Abstract

Current models for Miocene backarc extension of the Aegean region generally suggest that stretching was accommodated mainly by NE-dipping low-angle normal faults with N to NE sense of shear. A crustal-scale low-angle normal fault system trending over a length of more than 200 km forms the North Cycladic detachment system, which records a NE-directed normal shear sense separating the Cycladic Blueschist unit in the footwall from the Upper Cycladic unit in the hanging wall. Based on new structural field data, we propose the existence of another large-scale low-angle normal fault system, the West Cycladic detachment system, which is exposed on Kea, Kythnos, and Serifos, strikes over a length of at least 100 km, and has a possible extension to the SE, where the existence of a South Cycladic detachment system has been recently postulated. The West Cycladic detachment system shares many similarities with the North Cycladic detachment system, with the notable exception that the structure dips toward the SW with top-to-the-SSW kinematics.
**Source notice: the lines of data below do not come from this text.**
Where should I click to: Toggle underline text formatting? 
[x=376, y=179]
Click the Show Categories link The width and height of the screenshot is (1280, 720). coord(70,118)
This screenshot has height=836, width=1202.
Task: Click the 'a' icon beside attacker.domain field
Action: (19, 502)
New 40 Ar/ 39 Ar and U-Th/He thermochronological data suggest that the West Cycladic detachment system accommodated extension throughout the Miocene. Since both the North and the West Cycladic detachment systems were active until the late Miocene but exhibit opposing shear sense, we propose that a large part of the stretching of the Aegean crust was accommodated by these two bivergent crustal-scale detachment systems.